Demographic and clinical characteristics were compared between frailty groups using one-way analysis of variance (ANOVA) for continuous variables and Pearson’s chi-squared test for categorical variables. One-way ANOVA was used to compare the frailty group scores on physical performance tests and gait parameters derived from sensor data. The presence of overall statistically significant results in the ANOVA was followed with post-hoc Tukey analysis to identify significant pairwise associations. Effect sizes were calculated as Cohen’s d. The guidelines (34) for interpreting this value are: 0.02 = small effect, 0.5 = moderate effect, and 0.8 = large effect.
Multinomial logistic regression (35), with the robust group as the reference, was then used to investigate the gait parameters that discriminate the three frailty levels. The dependent variable was frailty, modelled as two indicator variables of prefrail and frail referenced to the category of robust. The independent variables were TUG time, DGI score, and eight different sensor-based gait parameters. The independent variables assessed had Cohen’s d effect sizes ≥ 0.8 for both prefrail versus robust and frail versus robust. Each of the independent variables was fitted in a separate univariate logistic regression model for a total of ten models. Each model estimated the odds ratios for prefrail relative to robust and frail relative to robust.
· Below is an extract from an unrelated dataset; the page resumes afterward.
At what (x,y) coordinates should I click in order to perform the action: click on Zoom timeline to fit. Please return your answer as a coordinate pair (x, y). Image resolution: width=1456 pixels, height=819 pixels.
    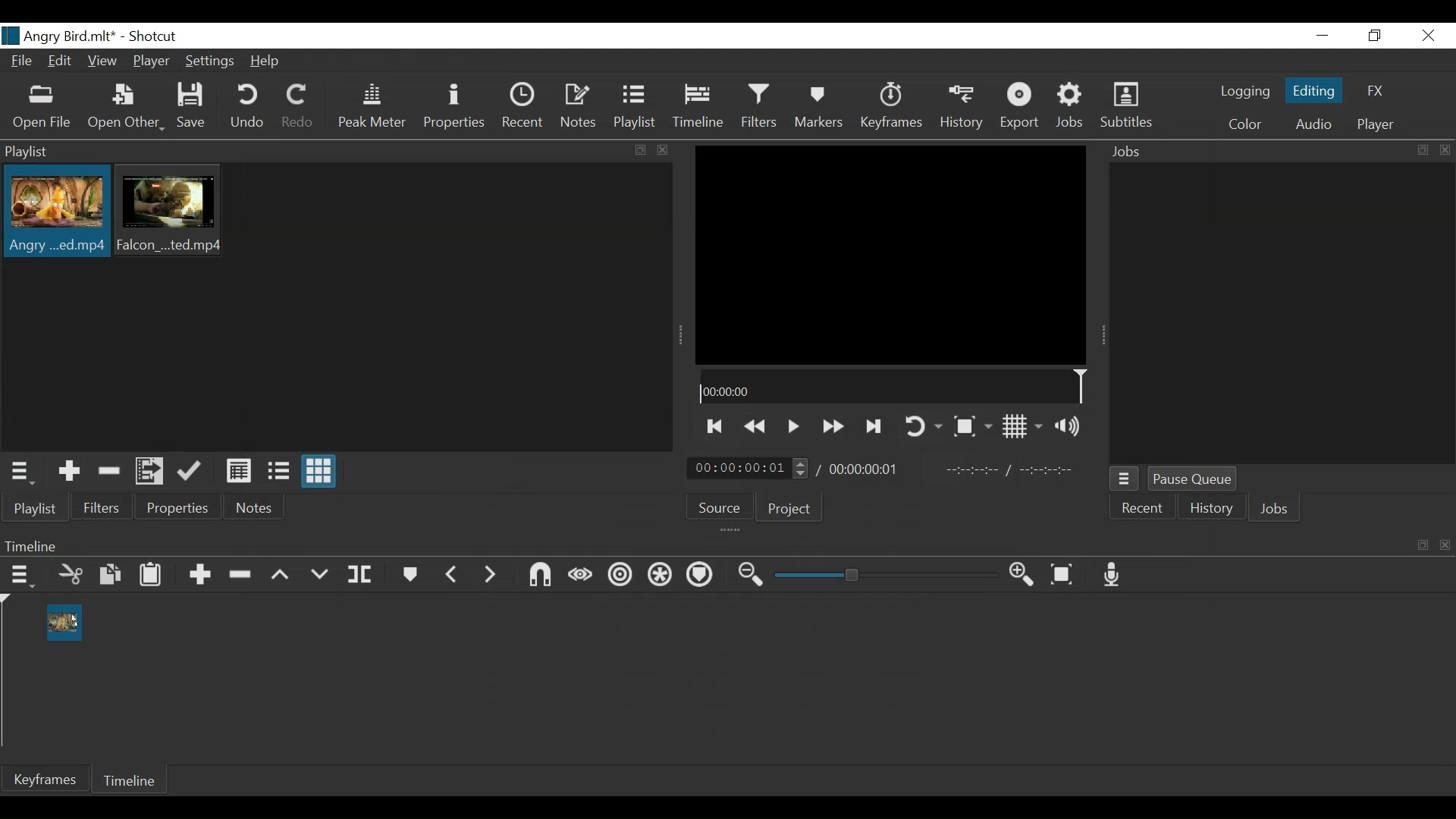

Linear regression diagnostics were performed to evaluate multicollinearity and normality. There were no major deviations from normality and multicollinearity.
We used receiver operating characteristic (ROC) curves to calculate the area under curve (AUC) to estimate the predictive validity of each parameter. The cut-off values were calculated based on the Youden index. Sensitivity and specificity were calculated based on the cut-off values. All analysis was performed using IBM SPSS for Windows software, version 20.0. Statistical significance was set at a p value less than 0.05.